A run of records

* begin *

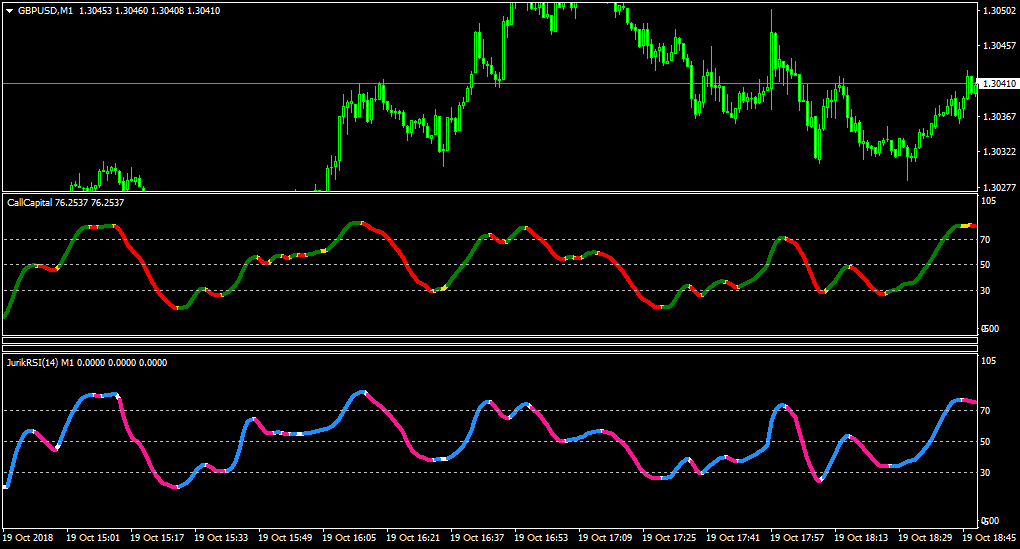This screenshot has height=549, width=1020.
Task: Click the 19 Oct 15:01 time marker
Action: (94, 538)
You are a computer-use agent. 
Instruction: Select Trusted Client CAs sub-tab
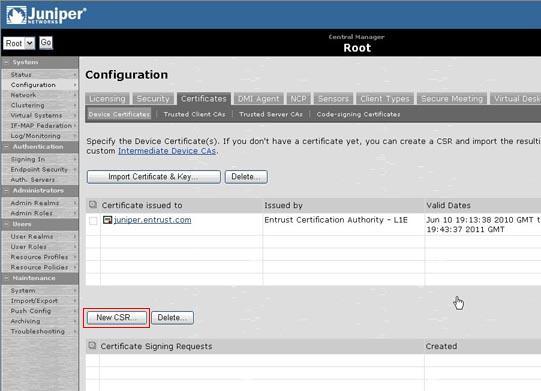pyautogui.click(x=195, y=114)
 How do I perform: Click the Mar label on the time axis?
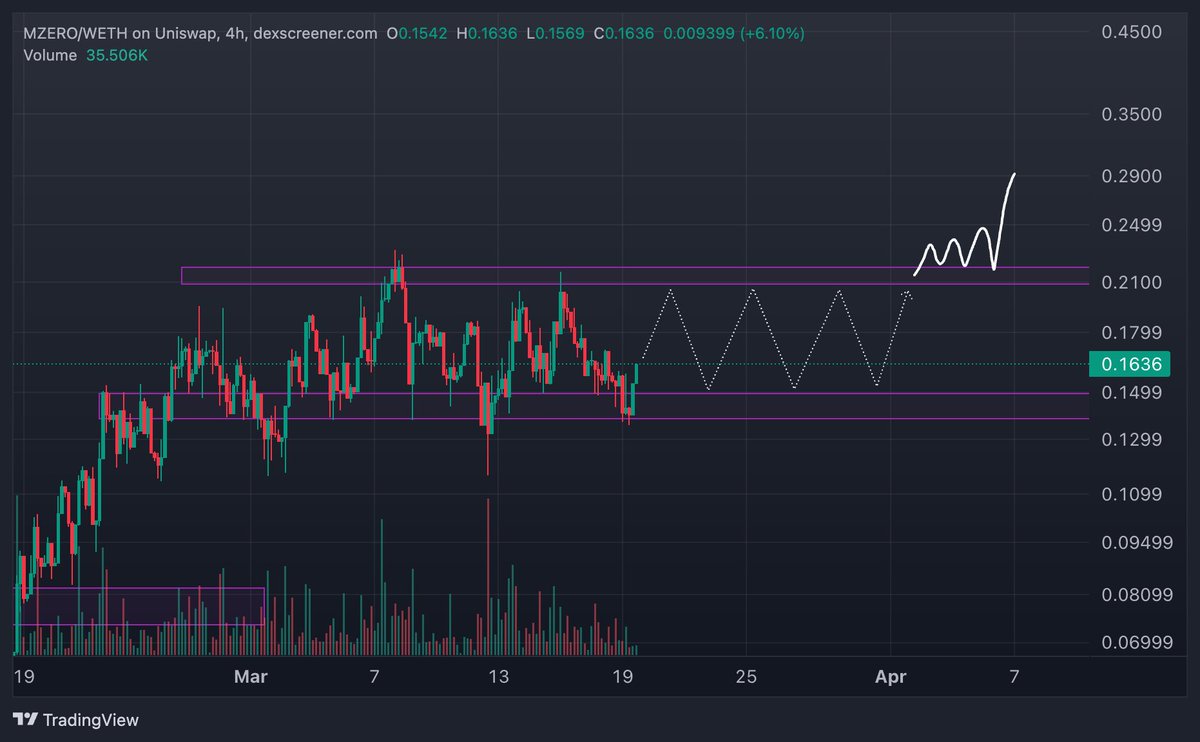tap(251, 676)

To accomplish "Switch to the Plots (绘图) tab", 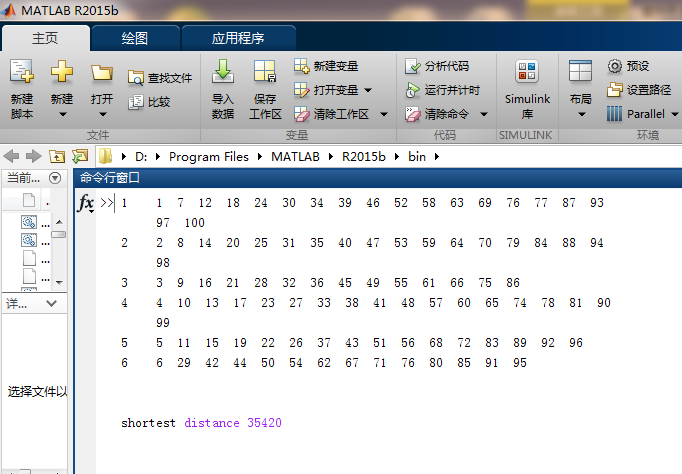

* end *

■ **YOUR GOAL**
Please extract every line of the material above that contains the word "time". Case counts.

■ **THE RESPONSE**
Task: Click the 19 Oct 15:01 time marker
 How do I perform: Click the Mar label on the time axis?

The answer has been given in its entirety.